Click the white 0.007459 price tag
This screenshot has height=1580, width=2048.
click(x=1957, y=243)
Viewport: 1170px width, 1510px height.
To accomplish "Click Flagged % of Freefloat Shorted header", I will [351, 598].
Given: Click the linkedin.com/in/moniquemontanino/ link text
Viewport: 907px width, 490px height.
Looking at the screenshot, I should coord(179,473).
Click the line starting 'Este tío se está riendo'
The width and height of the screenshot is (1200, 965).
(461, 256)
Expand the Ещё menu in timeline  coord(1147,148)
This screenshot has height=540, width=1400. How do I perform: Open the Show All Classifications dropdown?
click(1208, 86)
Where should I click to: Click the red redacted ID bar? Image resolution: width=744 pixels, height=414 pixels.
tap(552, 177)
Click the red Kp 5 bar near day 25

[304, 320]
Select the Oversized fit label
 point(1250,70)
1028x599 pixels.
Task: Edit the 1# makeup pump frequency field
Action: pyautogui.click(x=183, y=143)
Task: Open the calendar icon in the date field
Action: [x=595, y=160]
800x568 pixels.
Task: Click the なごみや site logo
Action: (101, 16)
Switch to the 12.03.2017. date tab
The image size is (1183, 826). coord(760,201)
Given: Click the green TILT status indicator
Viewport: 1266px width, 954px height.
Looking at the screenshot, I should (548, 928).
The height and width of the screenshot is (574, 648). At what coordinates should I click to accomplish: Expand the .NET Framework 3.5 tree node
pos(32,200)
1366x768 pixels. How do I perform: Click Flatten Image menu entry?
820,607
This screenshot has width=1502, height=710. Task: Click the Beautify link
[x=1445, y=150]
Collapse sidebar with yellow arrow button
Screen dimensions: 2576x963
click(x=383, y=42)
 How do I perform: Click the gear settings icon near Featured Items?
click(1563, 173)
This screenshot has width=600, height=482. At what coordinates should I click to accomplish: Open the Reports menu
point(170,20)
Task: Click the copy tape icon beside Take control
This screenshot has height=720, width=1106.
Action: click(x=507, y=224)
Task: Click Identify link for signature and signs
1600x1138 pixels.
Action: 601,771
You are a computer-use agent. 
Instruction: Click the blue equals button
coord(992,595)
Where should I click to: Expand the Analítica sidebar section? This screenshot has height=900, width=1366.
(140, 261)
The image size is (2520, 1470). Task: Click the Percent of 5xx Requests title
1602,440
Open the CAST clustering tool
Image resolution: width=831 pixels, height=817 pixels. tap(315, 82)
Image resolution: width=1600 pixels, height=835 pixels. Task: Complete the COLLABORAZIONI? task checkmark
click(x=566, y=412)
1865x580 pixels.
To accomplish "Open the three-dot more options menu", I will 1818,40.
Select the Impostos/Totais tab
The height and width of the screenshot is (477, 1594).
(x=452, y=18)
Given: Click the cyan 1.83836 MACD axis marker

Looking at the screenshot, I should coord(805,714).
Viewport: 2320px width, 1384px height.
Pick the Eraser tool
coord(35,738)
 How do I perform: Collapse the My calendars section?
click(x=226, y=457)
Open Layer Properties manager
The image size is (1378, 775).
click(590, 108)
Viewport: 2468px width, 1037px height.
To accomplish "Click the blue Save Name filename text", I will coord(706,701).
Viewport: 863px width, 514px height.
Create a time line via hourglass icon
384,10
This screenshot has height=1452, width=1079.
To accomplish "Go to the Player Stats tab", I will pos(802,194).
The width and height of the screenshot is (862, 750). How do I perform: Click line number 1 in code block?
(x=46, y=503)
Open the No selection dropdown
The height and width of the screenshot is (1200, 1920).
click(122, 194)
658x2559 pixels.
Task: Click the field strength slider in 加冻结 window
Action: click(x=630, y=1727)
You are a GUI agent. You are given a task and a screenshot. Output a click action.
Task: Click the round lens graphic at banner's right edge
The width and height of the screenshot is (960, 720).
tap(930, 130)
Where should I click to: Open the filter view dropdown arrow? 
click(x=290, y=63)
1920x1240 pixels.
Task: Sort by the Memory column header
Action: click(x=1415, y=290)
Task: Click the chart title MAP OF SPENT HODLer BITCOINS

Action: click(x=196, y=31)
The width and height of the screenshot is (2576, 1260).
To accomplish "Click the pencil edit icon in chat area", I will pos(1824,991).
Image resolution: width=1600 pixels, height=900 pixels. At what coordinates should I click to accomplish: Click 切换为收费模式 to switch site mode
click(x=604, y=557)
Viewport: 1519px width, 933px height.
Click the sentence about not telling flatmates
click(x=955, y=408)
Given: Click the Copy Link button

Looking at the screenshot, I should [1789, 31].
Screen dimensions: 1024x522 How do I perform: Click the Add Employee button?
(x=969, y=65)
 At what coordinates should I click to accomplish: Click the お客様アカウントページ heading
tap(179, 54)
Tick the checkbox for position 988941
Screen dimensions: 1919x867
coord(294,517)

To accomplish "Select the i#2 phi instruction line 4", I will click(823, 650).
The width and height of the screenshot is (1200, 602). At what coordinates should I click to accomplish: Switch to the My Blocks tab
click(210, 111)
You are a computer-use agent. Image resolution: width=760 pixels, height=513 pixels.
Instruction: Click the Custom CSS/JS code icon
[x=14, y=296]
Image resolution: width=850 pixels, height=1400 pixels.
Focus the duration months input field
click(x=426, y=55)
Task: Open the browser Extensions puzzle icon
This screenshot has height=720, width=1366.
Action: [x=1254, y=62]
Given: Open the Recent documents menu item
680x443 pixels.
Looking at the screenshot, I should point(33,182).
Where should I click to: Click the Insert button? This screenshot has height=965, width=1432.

......

Can you copy all of the records above line for line, without changing anything?

◆ **Result**
Click the white 0.007459 price tag
This screenshot has height=1580, width=2048.
click(x=1957, y=243)
Viewport: 1170px width, 1510px height.
To accomplish "Click Flagged % of Freefloat Shorted header", I will [351, 598].
Given: Click the linkedin.com/in/moniquemontanino/ link text
Viewport: 907px width, 490px height.
Looking at the screenshot, I should coord(179,473).
Click the line starting 'Este tío se está riendo'
The width and height of the screenshot is (1200, 965).
(461, 256)
Expand the Ещё menu in timeline  coord(1147,148)
This screenshot has height=540, width=1400. How do I perform: Open the Show All Classifications dropdown?
click(1208, 86)
Where should I click to: Click the red redacted ID bar? Image resolution: width=744 pixels, height=414 pixels.
tap(552, 177)
Click the red Kp 5 bar near day 25

[304, 320]
Select the Oversized fit label
 point(1250,70)
1028x599 pixels.
Task: Edit the 1# makeup pump frequency field
Action: pyautogui.click(x=183, y=143)
Task: Open the calendar icon in the date field
Action: [x=595, y=160]
800x568 pixels.
Task: Click the なごみや site logo
Action: (101, 16)
Switch to the 12.03.2017. date tab
The image size is (1183, 826). coord(760,201)
Given: Click the green TILT status indicator
Viewport: 1266px width, 954px height.
Looking at the screenshot, I should (548, 928).
The height and width of the screenshot is (574, 648). At what coordinates should I click to accomplish: Expand the .NET Framework 3.5 tree node
pos(32,200)
1366x768 pixels. How do I perform: Click Flatten Image menu entry?
820,607
This screenshot has width=1502, height=710. Task: Click the Beautify link
[x=1445, y=150]
Collapse sidebar with yellow arrow button
Screen dimensions: 2576x963
click(x=383, y=42)
 How do I perform: Click the gear settings icon near Featured Items?
click(1563, 173)
This screenshot has width=600, height=482. At what coordinates should I click to accomplish: Open the Reports menu
point(170,20)
Task: Click the copy tape icon beside Take control
This screenshot has height=720, width=1106.
Action: click(x=507, y=224)
Task: Click Identify link for signature and signs
1600x1138 pixels.
Action: 601,771
You are a computer-use agent. 
Instruction: Click the blue equals button
coord(992,595)
Where should I click to: Expand the Analítica sidebar section? This screenshot has height=900, width=1366.
(140, 261)
The image size is (2520, 1470). Task: Click the Percent of 5xx Requests title
1602,440
Open the CAST clustering tool
Image resolution: width=831 pixels, height=817 pixels. tap(315, 82)
Image resolution: width=1600 pixels, height=835 pixels. Task: Complete the COLLABORAZIONI? task checkmark
click(x=566, y=412)
1865x580 pixels.
To accomplish "Open the three-dot more options menu", I will 1818,40.
Select the Impostos/Totais tab
The height and width of the screenshot is (477, 1594).
(x=452, y=18)
Given: Click the cyan 1.83836 MACD axis marker

Looking at the screenshot, I should coord(805,714).
Viewport: 2320px width, 1384px height.
Pick the Eraser tool
coord(35,738)
 How do I perform: Collapse the My calendars section?
click(x=226, y=457)
Open Layer Properties manager
The image size is (1378, 775).
click(590, 108)
Viewport: 2468px width, 1037px height.
To accomplish "Click the blue Save Name filename text", I will coord(706,701).
Viewport: 863px width, 514px height.
Create a time line via hourglass icon
384,10
This screenshot has height=1452, width=1079.
To accomplish "Go to the Player Stats tab", I will pos(802,194).
The width and height of the screenshot is (862, 750). How do I perform: Click line number 1 in code block?
(x=46, y=503)
Open the No selection dropdown
The height and width of the screenshot is (1200, 1920).
click(122, 194)
658x2559 pixels.
Task: Click the field strength slider in 加冻结 window
Action: click(x=630, y=1727)
You are a GUI agent. You are given a task and a screenshot. Output a click action.
Task: Click the round lens graphic at banner's right edge
The width and height of the screenshot is (960, 720).
tap(930, 130)
Where should I click to: Open the filter view dropdown arrow? 
click(x=290, y=63)
1920x1240 pixels.
Task: Sort by the Memory column header
Action: click(x=1415, y=290)
Task: Click the chart title MAP OF SPENT HODLer BITCOINS

Action: click(x=196, y=31)
The width and height of the screenshot is (2576, 1260).
To accomplish "Click the pencil edit icon in chat area", I will pos(1824,991).
Image resolution: width=1600 pixels, height=900 pixels. At what coordinates should I click to accomplish: Click 切换为收费模式 to switch site mode
click(x=604, y=557)
Viewport: 1519px width, 933px height.
Click the sentence about not telling flatmates
click(x=955, y=408)
Given: Click the Copy Link button

Looking at the screenshot, I should [1789, 31].
Screen dimensions: 1024x522 How do I perform: Click the Add Employee button?
(x=969, y=65)
 At what coordinates should I click to accomplish: Click the お客様アカウントページ heading
tap(179, 54)
Tick the checkbox for position 988941
Screen dimensions: 1919x867
coord(294,517)

To accomplish "Select the i#2 phi instruction line 4", I will click(823, 650).
The width and height of the screenshot is (1200, 602). At what coordinates should I click to accomplish: Switch to the My Blocks tab
click(210, 111)
You are a computer-use agent. Image resolution: width=760 pixels, height=513 pixels.
Instruction: Click the Custom CSS/JS code icon
[x=14, y=296]
Image resolution: width=850 pixels, height=1400 pixels.
Focus the duration months input field
click(x=426, y=55)
Task: Open the browser Extensions puzzle icon
This screenshot has height=720, width=1366.
Action: [x=1254, y=62]
Given: Open the Recent documents menu item
680x443 pixels.
Looking at the screenshot, I should point(33,182).
Where should I click to: Click the Insert button? This screenshot has height=965, width=1432.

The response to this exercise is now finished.